Milano, 1 gennaio 2018 - Dolore e sgomento a Canegrate per la morte di Federica Banfi, 19 anni. La ragazza ha perso la vita in un incidente sull'autostrada A5 all'altezza di Chambave, in provincia di Aosta. La giovane era in vacanza in Valle d'Aosta con il gruppo parrocchiale. I veicoli - un pullman e sei minivan - erano diretti ad Aosta, dove erano in corso i festeggiamenti per il Capodanno. L'incidente è avvenuto poco dopo le 23, nei pressi della galleria Garin, a Chatillon. Erano giunti in Valle dopo Santo Stefano per una vacanza organizzata dagli oratori in una casa per ferie a Brusson, in Val d'Ayas.

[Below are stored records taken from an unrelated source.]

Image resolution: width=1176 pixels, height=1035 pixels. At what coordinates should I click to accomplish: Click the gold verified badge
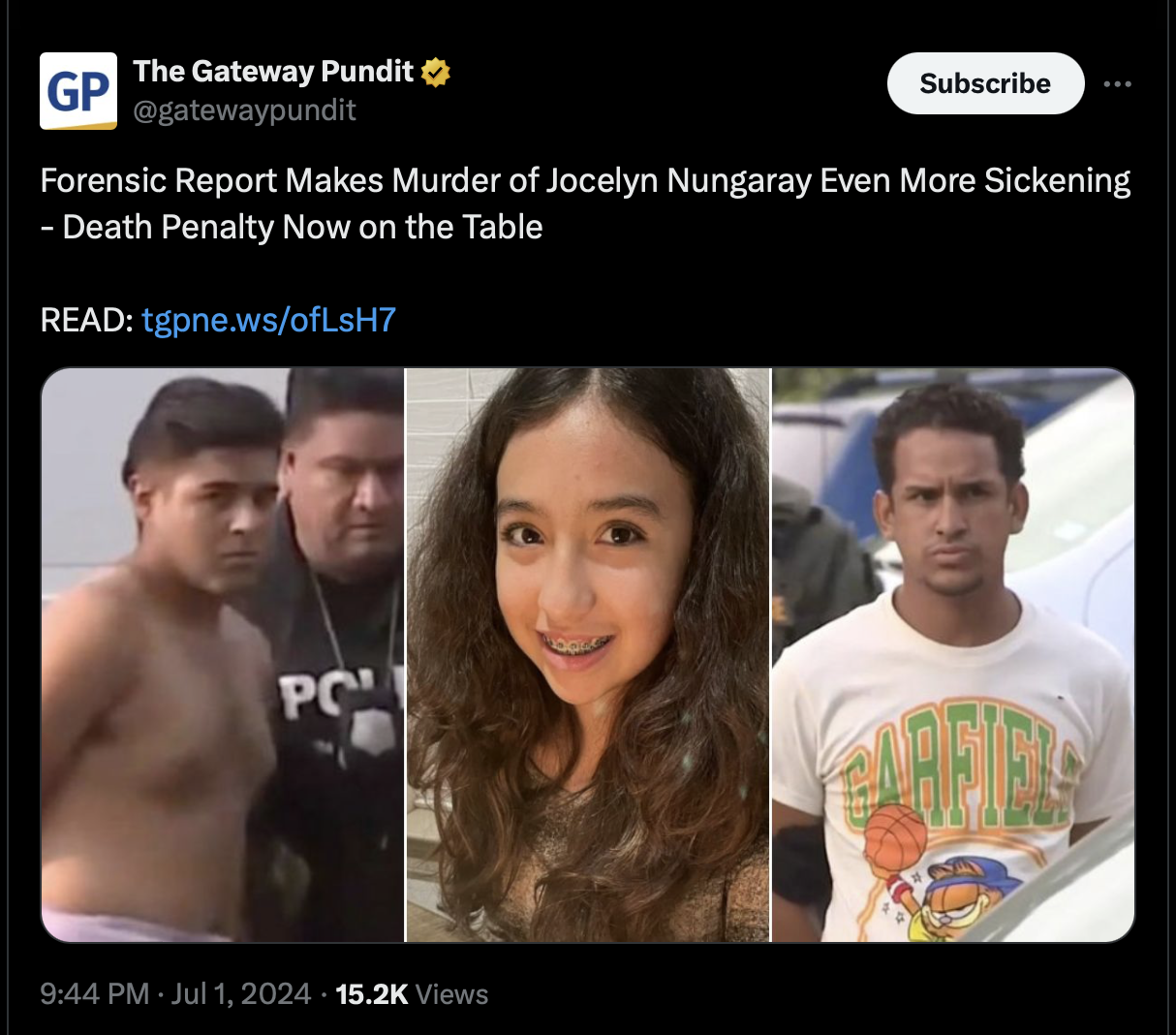pyautogui.click(x=436, y=72)
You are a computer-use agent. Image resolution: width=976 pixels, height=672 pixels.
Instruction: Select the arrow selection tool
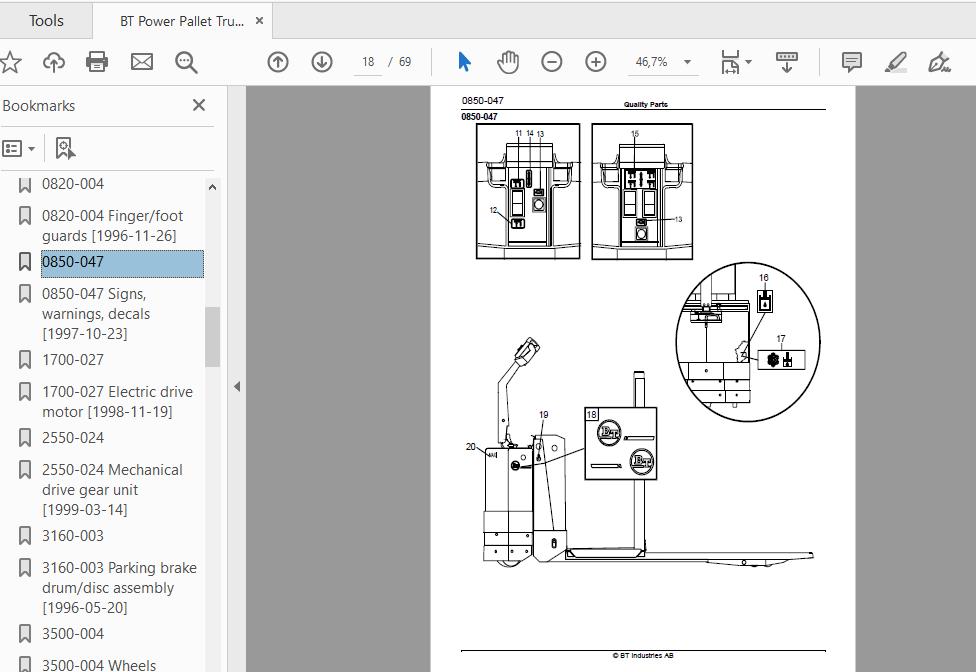tap(464, 62)
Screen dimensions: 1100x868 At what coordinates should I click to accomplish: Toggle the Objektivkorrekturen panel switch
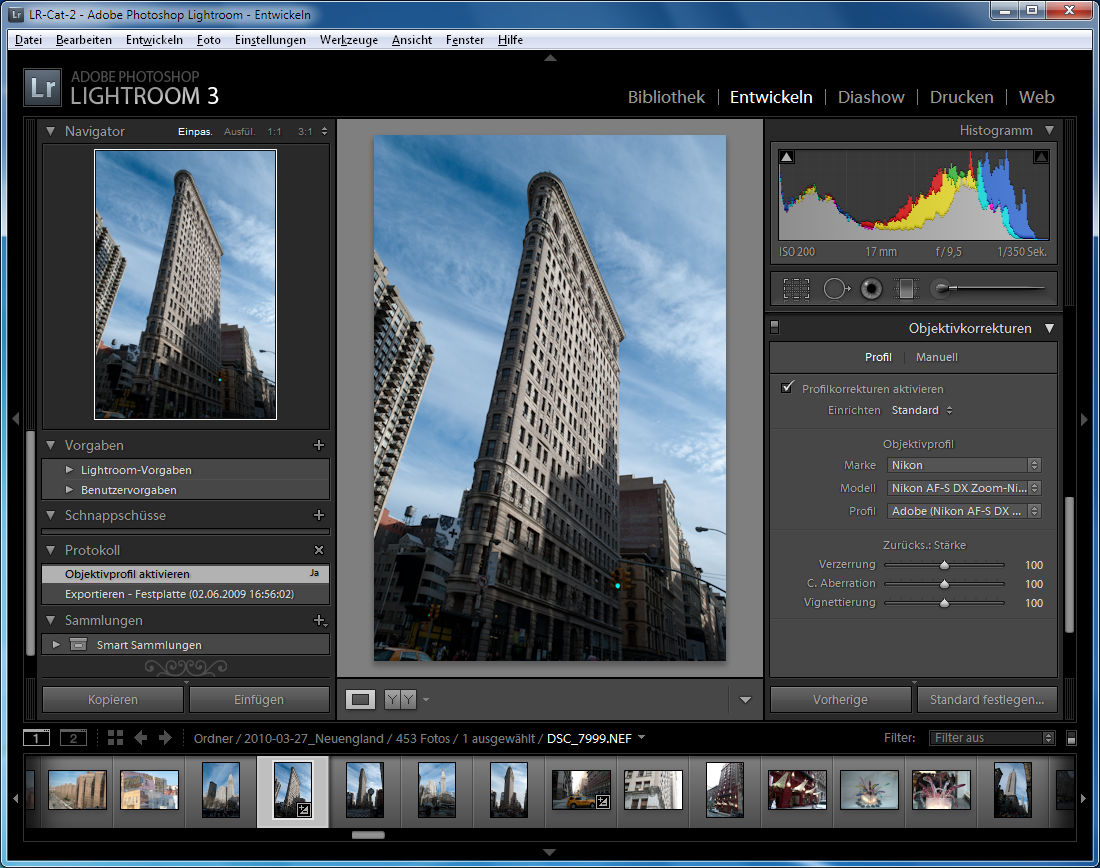[x=775, y=327]
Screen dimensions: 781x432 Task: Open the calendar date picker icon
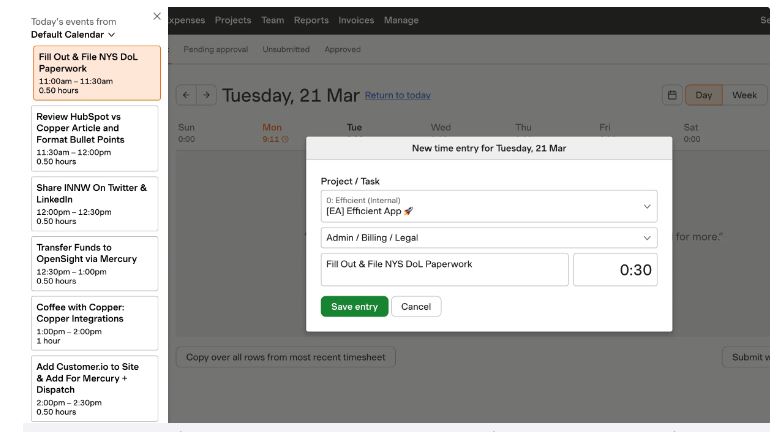[x=672, y=95]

A dare voce alla commozione di un'intera comunità è don Andrea Citterio, vicario parrocchiale di Canegrate, la parrocchia frequentata da Federica. "Il dolore per la tragica morte di Federica è un peso enorme per le nostre comunità cristiane di Canegrate e S.Giorgio su Legnano. Dalle prime ricostruzioni - ha continuato don Andrea in una lettera aperta - l'incidente che ha coinvolto un pullman che abbiamo noleggiato e un pulmino del nostro oratorio è avvenuto a causa di una lastra di ghiaccio presente sul fondo della carreggiata autostradale, nonostante i mezzi viaggiassero in sicurezza e rispettando il codice della strada".

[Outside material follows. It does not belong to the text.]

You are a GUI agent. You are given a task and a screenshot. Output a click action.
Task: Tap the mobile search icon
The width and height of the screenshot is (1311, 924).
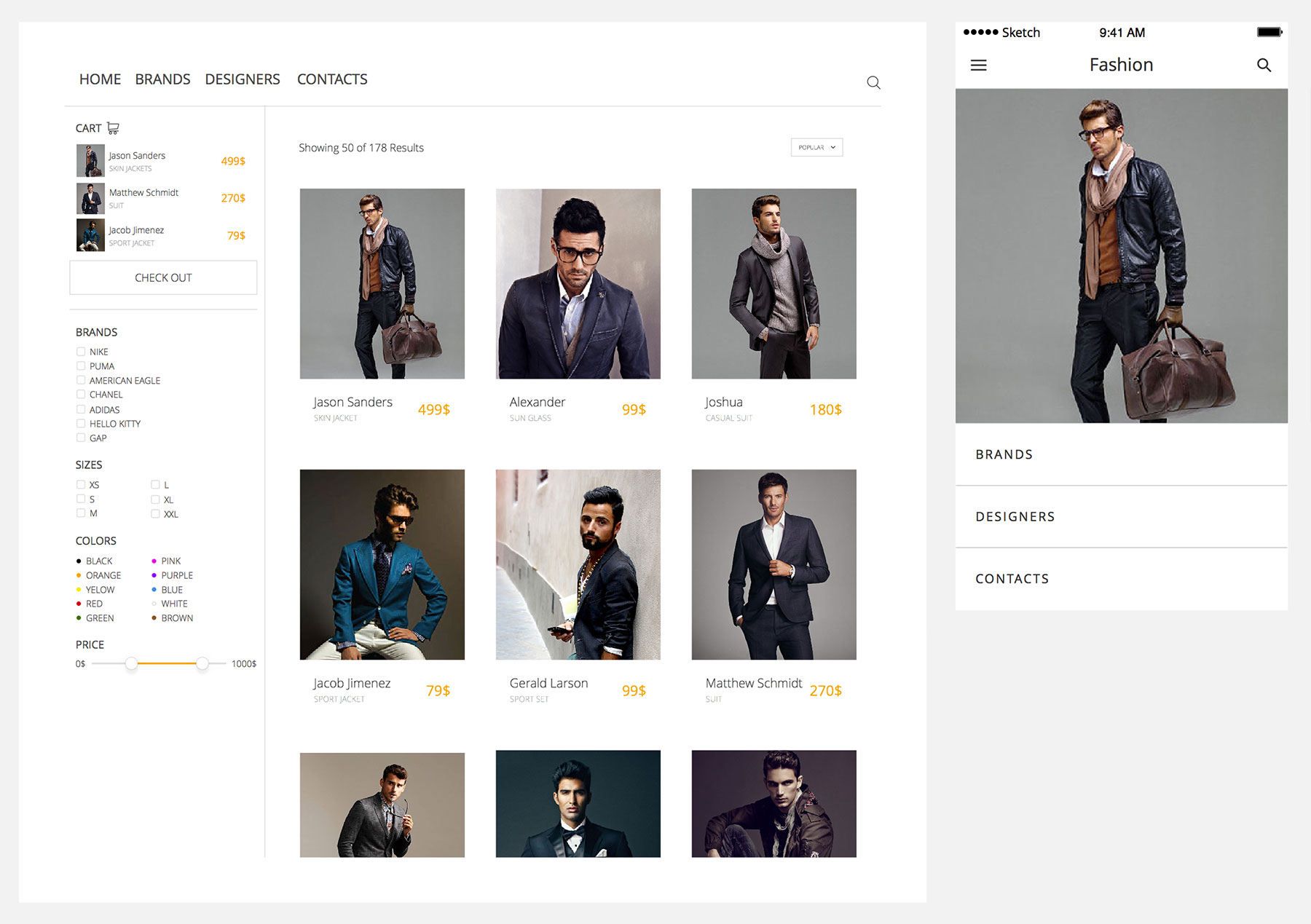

Come ricorda il vicario, "le conseguenze dell'incidente sono gravissime. Federica è mancata a causa del colpo violento subito durante l'impatto mentre gli altri ragazzi del pulmino sono stati trasportati al pronto soccorso di Aosta. Quattro sono ancora ricoverati in condizione serie ma non sono in pericolo di vita. Questa prova, capitata in giorni che immaginavamo sereni e di crescita, ci aiuti a capire - lo dobbiamo a Federica - quanto sia importante vivere seriamente".